In deze zaak heeft de kinderrechter van de Rechtbank Zeeland-West-Brabant op 31 januari 2022 uitspraak gedaan in een rekestprocedure betreffende de ondertoezichtstelling en uithuisplaatsing van twee minderjarigen, [roepnaam minderjarige] en [roepnaam minderjarige2]. De Raad voor de Kinderbescherming heeft verzocht om de ondertoezichtstelling van beide minderjarigen voor de duur van twaalf maanden, alsook een machtiging tot uithuisplaatsing van [roepnaam minderjarige] bij een jeugdhulpaanbieder, Sterk Huis. De kinderrechter heeft vastgesteld dat de gezinssituatie ernstig problematisch is, met name voor [roepnaam minderjarige], die kampt met eetproblemen, een negatief zelfbeeld en automutilatie. De ouders zijn niet in staat om de nodige zorg en stabiliteit te bieden, wat leidt tot de noodzaak van een jeugdzorgwerker die de regie overneemt.

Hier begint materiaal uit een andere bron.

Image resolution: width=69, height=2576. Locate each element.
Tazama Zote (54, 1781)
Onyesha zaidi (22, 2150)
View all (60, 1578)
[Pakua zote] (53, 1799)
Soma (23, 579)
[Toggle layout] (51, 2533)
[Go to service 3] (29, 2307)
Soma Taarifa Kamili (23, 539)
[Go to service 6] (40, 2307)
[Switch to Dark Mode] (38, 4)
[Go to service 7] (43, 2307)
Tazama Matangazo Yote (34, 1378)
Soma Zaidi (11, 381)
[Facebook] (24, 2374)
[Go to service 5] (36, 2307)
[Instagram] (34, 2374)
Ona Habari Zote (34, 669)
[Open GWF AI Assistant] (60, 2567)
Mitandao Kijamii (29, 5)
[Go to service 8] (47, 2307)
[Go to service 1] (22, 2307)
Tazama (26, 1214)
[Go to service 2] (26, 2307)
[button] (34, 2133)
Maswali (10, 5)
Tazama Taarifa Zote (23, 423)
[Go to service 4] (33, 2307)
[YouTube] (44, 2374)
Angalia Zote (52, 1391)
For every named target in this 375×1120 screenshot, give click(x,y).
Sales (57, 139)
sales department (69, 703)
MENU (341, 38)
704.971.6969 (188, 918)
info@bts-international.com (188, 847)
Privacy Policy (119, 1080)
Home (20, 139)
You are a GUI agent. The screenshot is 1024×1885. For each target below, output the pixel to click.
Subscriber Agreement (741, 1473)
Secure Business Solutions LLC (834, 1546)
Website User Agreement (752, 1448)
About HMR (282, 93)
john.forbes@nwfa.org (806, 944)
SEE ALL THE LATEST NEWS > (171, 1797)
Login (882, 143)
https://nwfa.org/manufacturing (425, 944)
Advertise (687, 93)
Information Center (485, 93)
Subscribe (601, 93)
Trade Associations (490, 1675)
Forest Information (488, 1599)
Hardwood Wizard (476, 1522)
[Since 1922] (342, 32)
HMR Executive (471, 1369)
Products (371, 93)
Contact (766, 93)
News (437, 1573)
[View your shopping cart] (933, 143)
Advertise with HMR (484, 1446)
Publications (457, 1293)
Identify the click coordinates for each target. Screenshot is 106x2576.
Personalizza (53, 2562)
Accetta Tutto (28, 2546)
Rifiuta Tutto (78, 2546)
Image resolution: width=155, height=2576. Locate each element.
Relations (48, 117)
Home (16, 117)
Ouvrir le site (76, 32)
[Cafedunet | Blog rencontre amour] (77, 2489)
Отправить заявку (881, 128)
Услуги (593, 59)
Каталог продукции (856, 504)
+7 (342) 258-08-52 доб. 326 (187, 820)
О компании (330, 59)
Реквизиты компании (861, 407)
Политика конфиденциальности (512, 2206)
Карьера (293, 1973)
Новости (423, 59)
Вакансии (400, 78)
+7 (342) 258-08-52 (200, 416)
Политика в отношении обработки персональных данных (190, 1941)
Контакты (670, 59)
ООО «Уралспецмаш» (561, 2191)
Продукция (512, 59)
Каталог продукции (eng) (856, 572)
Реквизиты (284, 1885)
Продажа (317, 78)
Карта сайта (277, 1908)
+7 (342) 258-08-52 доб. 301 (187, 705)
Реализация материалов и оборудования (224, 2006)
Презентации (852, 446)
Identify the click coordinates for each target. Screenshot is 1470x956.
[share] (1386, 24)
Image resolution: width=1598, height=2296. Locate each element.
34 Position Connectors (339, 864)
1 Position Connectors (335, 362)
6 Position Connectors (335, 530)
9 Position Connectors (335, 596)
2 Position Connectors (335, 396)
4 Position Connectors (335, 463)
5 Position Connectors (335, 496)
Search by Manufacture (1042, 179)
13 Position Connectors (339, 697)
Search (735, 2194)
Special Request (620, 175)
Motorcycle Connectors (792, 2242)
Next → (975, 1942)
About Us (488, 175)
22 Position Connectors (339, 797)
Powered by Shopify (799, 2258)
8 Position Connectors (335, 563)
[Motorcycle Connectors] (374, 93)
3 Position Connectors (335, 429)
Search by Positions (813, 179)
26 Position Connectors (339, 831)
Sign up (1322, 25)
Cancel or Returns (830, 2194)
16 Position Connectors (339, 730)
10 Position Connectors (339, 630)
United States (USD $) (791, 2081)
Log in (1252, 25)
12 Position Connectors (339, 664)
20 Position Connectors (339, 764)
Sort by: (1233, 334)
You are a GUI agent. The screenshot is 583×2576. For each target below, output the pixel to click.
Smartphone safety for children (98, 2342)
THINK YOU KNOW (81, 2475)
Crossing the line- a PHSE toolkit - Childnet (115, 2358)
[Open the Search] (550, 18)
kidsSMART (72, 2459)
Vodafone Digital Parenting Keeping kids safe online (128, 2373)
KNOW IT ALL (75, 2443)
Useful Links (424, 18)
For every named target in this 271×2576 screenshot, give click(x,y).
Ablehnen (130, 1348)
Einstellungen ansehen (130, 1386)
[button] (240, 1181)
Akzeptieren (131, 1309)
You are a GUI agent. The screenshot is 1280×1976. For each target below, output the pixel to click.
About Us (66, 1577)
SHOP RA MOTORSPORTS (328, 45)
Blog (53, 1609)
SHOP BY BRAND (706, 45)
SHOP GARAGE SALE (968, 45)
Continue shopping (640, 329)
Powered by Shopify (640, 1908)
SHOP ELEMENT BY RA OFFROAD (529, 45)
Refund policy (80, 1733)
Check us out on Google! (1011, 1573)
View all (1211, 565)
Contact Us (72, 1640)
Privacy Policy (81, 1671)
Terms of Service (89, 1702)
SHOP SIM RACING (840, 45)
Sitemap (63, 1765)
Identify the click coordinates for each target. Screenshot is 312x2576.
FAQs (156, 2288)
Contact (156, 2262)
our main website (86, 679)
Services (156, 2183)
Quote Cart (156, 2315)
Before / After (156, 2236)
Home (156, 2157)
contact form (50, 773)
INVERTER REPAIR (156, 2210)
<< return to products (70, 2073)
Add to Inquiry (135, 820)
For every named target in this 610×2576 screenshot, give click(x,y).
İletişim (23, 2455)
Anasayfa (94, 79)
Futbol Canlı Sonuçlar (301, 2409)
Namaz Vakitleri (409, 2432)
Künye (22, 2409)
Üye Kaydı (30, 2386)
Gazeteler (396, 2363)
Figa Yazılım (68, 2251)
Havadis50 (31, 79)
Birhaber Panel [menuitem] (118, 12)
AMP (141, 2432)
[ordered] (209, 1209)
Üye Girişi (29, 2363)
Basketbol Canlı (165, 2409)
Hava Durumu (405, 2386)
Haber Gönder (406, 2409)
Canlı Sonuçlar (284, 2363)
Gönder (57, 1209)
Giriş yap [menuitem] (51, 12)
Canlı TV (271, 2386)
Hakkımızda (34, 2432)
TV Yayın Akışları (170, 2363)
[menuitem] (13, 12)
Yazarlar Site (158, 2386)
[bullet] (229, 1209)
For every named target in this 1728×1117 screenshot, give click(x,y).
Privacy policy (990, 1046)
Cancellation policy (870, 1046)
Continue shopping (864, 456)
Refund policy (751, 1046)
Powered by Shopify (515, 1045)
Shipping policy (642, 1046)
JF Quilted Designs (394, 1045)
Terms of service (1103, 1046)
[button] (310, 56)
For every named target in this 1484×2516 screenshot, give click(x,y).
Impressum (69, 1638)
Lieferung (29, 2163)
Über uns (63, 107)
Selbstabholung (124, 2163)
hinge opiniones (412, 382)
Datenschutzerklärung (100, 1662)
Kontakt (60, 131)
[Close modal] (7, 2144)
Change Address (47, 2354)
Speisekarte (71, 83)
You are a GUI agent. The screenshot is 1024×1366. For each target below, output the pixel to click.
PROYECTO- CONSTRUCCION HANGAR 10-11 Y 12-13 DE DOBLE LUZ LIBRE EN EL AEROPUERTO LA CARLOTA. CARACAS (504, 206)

Tijdens de mondelinge behandeling is gebleken dat de ouders, ondanks hun inspanningen, niet in staat zijn om de situatie te verbeteren. De kinderrechter heeft de ouders en de Raad gehoord, evenals vertegenwoordigers van de gecertificeerde instelling (GI). De kinderrechter heeft geconcludeerd dat de ondertoezichtstelling noodzakelijk is om de ontwikkeling van de minderjarigen te waarborgen en dat uithuisplaatsing van [roepnaam minderjarige] noodzakelijk is voor haar behandeling. De kinderrechter heeft de GI opgedragen om binnen vier weken een jeugdzorgwerker beschikbaar te stellen, gezien de urgentie van de situatie.
De beslissing van de kinderrechter is uitvoerbaar bij voorraad verklaard, wat betekent dat de maatregelen onmiddellijk van kracht zijn, ook als er hoger beroep wordt ingesteld. De kinderrechter heeft benadrukt dat elk gezinslid rust nodig heeft en dat er gewerkt moet worden aan stabilisatie van de situatie. De ouders zijn aangemoedigd om samen met de hulpverlening te werken aan een veilige en stabiele opvoedomgeving voor de minderjarigen.